ORGANISATION DÉFAILLANTE LORS DU DERBY: Diamniadio, le stade des promesses brisées
Ultramoderne à l’extérieur, chaotique à l’intérieur. Le stade Abdoulaye Wade a une nouvelle fois révélé les abysses organisationnels de la FSF lors du derby sénégambien. Derrière la fête du titre, un cauchemar logistique que rien ne semble pouvoir enrayer.
Il y a des images qui résument mieux qu’un long discours l’état d’une institution. Celle d’un supporter ayant déboursé 50 000 FCFA pour une place en tribune premium, contraint de regarder le derby sénégambien debout dans un escalier, en dit plus sur la Fédération Sénégalaise de Football (FSF) que n’importe quel rapport d’audit. Le 31 mars, Diamniadio devait célébrer les Lions champions d’Afrique. Le stade Abdoulaye Wade devait être le théâtre d’une communion nationale. Il n’a été, pour des centaines de supporters, qu’un terrain de souffrance supplémentaire.
L’illusion numérique
La FSF avait présenté la digitalisation des billets comme la solution miracle aux désordres chroniques. La réalité a été cinglante. Des spectateurs sont entrés sans que leurs billets soient scannés. D’autres, billets valides en main, se sont heurtés à un stade plein avant même le coup d’envoi. Numériser le chaos ne le fait pas disparaître, il faut des hommes pour faire respecter ce que l’algorithme a ordonné. Et précisément, les stadiers et/ou volontaires étaient aux abonnés absents. Aucun agent pour orienter les spectateurs vers les rangs correspondant à leurs billets. Les tribunes se sont remplies dans le désordre, reproduisant les réflexes des vieux stades à placement libre.
Pire, à quelques minutes du coup d’envoi, des supporters en tribune rouge à 1 000 FCFA ont été invités à occuper les places vides de la tribune jaune centre à 10 000 FCFA. Lorsque les véritables titulaires sont arrivés, bloqués dans les embouteillages, les échanges ont viré à l’aigre. Le scénario était prévisible. Personne ne l’avait anticipé.
L’étranglement de la route
Avant même d’atteindre les portes du stade, le calvaire commençait sur l’unique axe d’accès au complexe, saturé à des kilomètres à la ronde. En moyenne 3 heures dans les embouteillages entre le péage de la sortie 9 de Sédima et la bretelle de sortie des sphères ministérielles de Diamniadio qui mène au stade. La gendarmerie nationale n’a pas su gérer le flux. Le plan de circulation change à chaque rencontre, l’improvisation règne. Des voitures errent à la recherche de stationnement, des contrôles de sécurité s’enchaînent avant d’atteindre des portes d’entrée en nombre insuffisant, créant des goulots d’étranglement qui expliquent les gradins pas remplis au coup d’envoi.
Après le match, la désorganisation a changé de décor, mais pas de nature. Embouteillages monstres, files interminables pour accéder au TER, check-points mal coordonnés. À 23 heures, des centaines de supporters patientaient encore, avec l’arrêt des trains programmé à minuit comme épée de Damoclès.

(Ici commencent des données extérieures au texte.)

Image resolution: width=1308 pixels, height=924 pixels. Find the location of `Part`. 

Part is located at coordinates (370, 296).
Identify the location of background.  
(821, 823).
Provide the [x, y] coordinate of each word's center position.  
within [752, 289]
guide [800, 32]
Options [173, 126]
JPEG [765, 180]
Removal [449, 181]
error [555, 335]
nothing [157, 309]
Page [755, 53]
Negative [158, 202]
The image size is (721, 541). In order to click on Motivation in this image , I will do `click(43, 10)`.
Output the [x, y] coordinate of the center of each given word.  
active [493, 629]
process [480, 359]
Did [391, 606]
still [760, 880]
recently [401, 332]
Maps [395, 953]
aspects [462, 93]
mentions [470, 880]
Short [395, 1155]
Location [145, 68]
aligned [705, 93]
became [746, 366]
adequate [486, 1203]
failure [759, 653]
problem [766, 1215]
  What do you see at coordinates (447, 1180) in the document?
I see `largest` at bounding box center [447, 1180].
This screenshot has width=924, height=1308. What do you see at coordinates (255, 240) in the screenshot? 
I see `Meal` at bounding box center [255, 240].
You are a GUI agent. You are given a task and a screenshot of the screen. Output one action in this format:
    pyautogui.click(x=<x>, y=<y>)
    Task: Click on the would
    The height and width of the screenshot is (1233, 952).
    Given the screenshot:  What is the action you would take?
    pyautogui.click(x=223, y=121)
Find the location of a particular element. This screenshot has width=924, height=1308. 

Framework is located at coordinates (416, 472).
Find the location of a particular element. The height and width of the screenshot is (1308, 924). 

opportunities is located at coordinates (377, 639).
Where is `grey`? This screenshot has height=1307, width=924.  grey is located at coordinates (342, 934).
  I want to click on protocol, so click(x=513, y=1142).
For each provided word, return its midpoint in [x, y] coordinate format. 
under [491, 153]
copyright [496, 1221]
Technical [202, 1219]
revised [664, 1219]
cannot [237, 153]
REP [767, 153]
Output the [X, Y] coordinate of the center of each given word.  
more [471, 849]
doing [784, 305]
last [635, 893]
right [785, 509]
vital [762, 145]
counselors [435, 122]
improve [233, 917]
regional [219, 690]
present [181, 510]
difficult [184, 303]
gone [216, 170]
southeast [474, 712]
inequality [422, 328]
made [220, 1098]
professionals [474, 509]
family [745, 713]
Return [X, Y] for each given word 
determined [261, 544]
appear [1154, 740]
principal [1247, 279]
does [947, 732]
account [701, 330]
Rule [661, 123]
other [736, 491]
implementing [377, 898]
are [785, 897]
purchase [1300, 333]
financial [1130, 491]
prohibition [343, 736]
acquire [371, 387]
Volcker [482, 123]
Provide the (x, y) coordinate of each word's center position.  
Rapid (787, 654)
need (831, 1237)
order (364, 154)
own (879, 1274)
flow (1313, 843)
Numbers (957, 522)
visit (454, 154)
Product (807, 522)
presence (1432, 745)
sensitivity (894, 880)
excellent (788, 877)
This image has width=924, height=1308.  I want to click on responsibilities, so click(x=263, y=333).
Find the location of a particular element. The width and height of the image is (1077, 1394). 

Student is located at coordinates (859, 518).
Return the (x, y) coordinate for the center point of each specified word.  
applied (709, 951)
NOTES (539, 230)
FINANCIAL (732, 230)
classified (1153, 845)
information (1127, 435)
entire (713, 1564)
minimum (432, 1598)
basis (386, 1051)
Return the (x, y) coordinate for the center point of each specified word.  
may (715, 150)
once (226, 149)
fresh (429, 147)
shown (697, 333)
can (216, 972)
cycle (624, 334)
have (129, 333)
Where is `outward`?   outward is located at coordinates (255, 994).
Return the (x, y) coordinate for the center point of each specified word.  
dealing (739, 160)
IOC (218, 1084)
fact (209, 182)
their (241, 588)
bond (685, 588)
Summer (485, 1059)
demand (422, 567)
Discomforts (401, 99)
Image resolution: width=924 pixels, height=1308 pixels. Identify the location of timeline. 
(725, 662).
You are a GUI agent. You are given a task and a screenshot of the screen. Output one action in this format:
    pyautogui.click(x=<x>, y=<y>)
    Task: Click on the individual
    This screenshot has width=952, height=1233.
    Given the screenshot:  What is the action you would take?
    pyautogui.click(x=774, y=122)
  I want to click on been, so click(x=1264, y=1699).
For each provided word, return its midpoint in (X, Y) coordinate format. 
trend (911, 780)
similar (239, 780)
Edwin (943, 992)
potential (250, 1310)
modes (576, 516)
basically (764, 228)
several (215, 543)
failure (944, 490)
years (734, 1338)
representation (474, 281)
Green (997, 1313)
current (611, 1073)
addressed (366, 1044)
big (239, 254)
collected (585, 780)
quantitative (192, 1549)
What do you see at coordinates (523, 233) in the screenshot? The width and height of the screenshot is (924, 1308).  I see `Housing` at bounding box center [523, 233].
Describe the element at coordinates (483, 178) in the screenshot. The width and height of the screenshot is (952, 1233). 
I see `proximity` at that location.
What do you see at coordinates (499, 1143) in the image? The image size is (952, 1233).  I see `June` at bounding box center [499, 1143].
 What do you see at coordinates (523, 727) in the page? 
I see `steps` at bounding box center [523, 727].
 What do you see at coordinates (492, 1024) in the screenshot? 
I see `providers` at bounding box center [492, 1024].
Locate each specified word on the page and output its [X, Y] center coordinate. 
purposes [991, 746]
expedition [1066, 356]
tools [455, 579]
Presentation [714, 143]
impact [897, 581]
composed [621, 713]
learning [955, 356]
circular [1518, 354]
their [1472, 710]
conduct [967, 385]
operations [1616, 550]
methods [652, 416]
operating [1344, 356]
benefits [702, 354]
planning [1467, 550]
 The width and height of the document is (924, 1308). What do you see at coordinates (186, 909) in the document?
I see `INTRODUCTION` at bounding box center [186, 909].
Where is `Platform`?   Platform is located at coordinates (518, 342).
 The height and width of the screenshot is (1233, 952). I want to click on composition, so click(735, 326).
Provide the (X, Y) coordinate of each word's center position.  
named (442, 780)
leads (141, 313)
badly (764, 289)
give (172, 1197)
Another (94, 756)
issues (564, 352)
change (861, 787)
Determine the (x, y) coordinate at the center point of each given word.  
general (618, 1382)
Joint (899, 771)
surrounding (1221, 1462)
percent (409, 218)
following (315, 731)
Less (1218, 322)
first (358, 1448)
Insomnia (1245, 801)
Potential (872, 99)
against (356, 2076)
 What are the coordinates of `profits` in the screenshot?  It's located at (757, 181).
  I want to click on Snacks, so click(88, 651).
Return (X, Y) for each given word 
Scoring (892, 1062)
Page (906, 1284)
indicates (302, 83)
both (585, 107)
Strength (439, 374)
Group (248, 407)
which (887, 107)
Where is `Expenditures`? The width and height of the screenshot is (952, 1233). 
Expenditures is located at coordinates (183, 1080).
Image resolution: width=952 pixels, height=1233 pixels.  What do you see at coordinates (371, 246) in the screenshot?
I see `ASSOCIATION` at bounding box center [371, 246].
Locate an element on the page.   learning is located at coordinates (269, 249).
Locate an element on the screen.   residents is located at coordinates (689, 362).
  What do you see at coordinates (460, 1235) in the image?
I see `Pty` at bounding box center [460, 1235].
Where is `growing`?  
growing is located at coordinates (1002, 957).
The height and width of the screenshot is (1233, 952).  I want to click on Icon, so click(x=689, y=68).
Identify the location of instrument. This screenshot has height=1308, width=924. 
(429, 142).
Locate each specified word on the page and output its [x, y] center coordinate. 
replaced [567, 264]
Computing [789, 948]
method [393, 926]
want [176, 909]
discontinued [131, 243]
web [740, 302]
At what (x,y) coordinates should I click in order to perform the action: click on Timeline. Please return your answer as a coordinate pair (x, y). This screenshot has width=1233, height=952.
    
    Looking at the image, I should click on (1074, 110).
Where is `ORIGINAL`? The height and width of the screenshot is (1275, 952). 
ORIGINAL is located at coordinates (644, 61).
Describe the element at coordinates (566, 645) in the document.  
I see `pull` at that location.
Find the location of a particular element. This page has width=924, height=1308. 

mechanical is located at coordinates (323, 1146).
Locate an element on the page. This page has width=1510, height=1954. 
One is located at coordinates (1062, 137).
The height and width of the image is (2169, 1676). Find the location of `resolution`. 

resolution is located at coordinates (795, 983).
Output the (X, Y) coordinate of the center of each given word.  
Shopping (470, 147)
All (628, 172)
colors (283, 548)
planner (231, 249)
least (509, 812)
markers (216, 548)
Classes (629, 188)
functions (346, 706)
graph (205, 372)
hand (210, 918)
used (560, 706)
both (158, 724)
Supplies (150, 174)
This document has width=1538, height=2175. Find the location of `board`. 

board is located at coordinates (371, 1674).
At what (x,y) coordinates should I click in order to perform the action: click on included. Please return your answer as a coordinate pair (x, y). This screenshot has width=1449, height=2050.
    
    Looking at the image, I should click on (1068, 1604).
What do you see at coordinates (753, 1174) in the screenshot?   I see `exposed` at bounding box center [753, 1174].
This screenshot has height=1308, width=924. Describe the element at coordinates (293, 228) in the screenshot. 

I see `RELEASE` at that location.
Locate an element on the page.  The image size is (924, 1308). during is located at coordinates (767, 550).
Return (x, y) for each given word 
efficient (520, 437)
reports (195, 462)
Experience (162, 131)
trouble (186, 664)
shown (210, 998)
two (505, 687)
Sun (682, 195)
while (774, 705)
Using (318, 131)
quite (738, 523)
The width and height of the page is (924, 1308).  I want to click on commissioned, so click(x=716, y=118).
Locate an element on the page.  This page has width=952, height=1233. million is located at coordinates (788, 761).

La FSF face à ses responsabilités
Ce n’est ni la première ni la deuxième fois que le stade Abdoulaye Wade se transforme en épreuve pour ceux qui ont payé pour y entrer. La répétition du phénomène transforme l’incident en système. Aucun bilan public, aucune sanction interne, aucune refonte des protocoles n’a été annoncée après les précédentes débâcles. Pourquoi en irait-il autrement cette fois ?
Édouard Mendy avait fustigé une CAF incapable de suivre le rythme du football africain. La métaphore vaut aussi pour la FSF face à ses Lions. La sélection nationale court alors que la fédération titube. Le fossé entre l’ambition sportive du Sénégal, champion d’Afrique et qualifié pour un 3e Mondial de rang, et la réalité de son infrastructure événementielle devient chaque jour plus indécent.
À Diamniadio, l’éternel recommencement a assez duré. Il ne manque ni les moyens, ni les infrastructures. Seulement une chose essentielle : une organisation enfin à la hauteur de la passion qu’elle prétend servir. Et peut-être aussi plus de voies d’accès. Et pas seulement que l’unique goulot de l’autoroute à péage.